■ Activity ■
Go over the data and keep only the lines that include "every".

■ Materials provided ■
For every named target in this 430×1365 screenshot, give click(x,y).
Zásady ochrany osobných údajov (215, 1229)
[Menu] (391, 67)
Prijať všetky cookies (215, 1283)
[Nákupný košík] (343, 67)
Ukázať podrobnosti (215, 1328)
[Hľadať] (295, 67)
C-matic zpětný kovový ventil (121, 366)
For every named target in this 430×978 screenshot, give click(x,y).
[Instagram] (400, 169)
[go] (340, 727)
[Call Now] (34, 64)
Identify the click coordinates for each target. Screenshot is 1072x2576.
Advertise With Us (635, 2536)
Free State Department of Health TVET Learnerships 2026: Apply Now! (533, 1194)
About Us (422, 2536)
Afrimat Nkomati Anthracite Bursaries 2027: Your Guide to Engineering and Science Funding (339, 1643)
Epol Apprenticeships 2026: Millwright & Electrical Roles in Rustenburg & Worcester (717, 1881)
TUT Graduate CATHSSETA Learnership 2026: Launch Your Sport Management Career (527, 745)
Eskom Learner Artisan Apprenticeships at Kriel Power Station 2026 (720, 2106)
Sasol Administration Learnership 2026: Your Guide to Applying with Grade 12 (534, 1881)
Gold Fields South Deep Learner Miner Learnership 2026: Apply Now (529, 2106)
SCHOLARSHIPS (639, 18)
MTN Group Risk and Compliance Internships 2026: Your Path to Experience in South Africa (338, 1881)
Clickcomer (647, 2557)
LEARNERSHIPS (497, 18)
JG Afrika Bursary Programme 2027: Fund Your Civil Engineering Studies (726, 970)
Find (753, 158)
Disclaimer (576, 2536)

■ Response to this exercise ■
For every named target in this 430×1365 screenshot, give click(x,y).
For every named target in this 430×978 screenshot, give click(x,y).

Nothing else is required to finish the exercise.